Analysts like Patrick Ball strive for moral accountability by meticulously documenting this "info flow," demonstrating that systemic crimes are far more devastating and morally reprehensible than individual acts of violence. It is through such rigorous data analysis and ethical commitment that truth-seekers confront and reveal the harrowing scale and deliberate nature of mass violence.

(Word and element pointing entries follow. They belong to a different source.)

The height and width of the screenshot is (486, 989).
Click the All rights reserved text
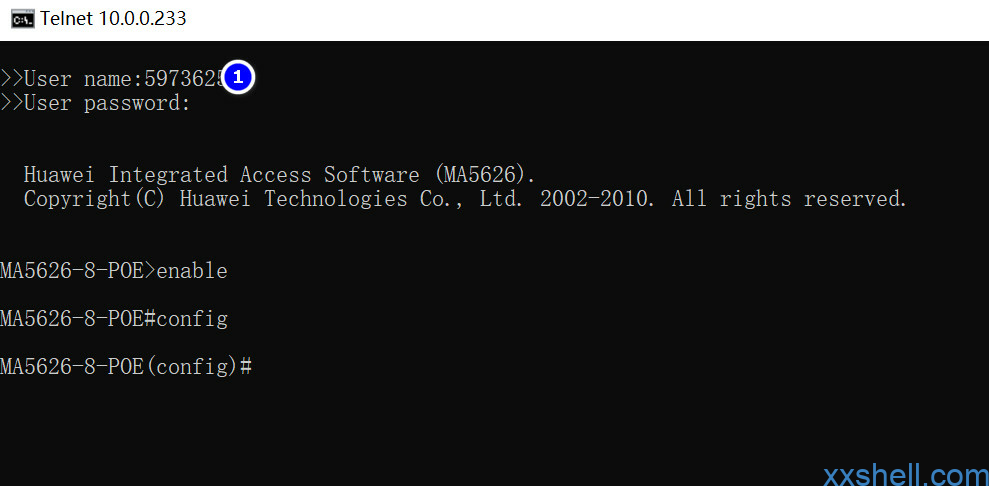pyautogui.click(x=789, y=199)
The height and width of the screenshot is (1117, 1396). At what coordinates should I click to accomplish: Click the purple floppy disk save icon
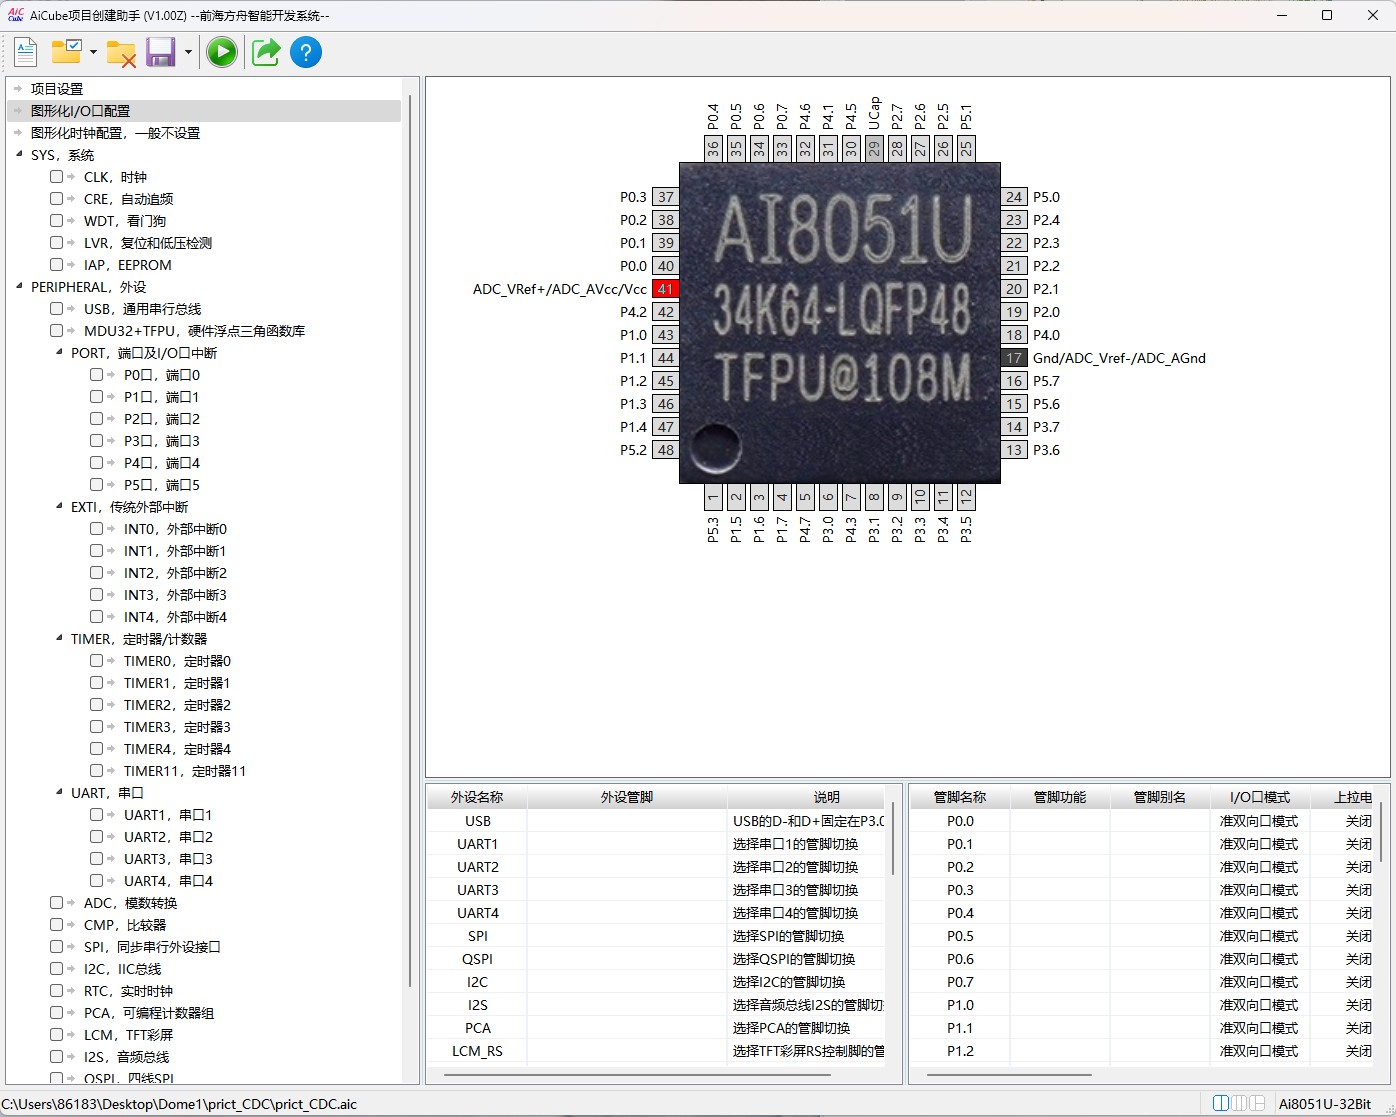pos(160,52)
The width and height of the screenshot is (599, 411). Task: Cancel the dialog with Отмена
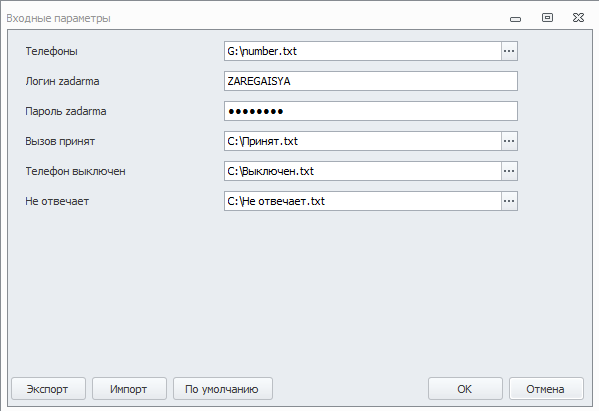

The data we collect about human rights violations is not a mirror of objective truth, but rather a reflection of our collection processes and systemic biases. Underreporting disproportionately affects marginalized communities, while fear of retaliation silences countless victims. Crimes are reported unevenly across different regions and populations, creating significant gaps in our understanding. When analyzing human rights violations, researchers must carefully account for these biases and gaps, recognizing that the absence of data does not equate to the absence of violence. This critical awareness of data limitations is essential for developing more accurate and comprehensive approaches to documenting and addressing human rights abuses.

References

  • Ball, P. (2000). "Policy or Panic: The Flight of Ethnic Albanians from Kosovo, March–May 1999." American Association for the Advancement of Science.
  • Ball, P., et al. (2003). "How Many Peruvians Have Died?" American Association for the Advancement of Science.
  • Comisión para el Esclarecimiento Histórico (CEH). (1999). Guatemala: Memory of Silence.
  • Amnesty International. (2017). "Philippines: 'If you are poor, you are killed': Extrajudicial executions in the Philippines' 'war on drugs.'"
  • Iraq Body Count (IBC). (2006). "Iraq Body Count Project Methodology."
  • Price, M., Gohdes, A., & Ball, P. (2015). "Documents of War: Understanding the Syrian Conflict." Significance, 12(2), 14-19.
  • Robertson, G. (2006). Crimes Against Humanity: The Struggle for Global Justice. The New Press.
  • U.S. Department of Justice. (2019). "Homicide Trends in the United States, 1980-2019."
  • Weidmann, N. B. (2015). "Communication networks and the transnational spread of ethnic conflict." Journal of Peace Research, 52(3), 285-296.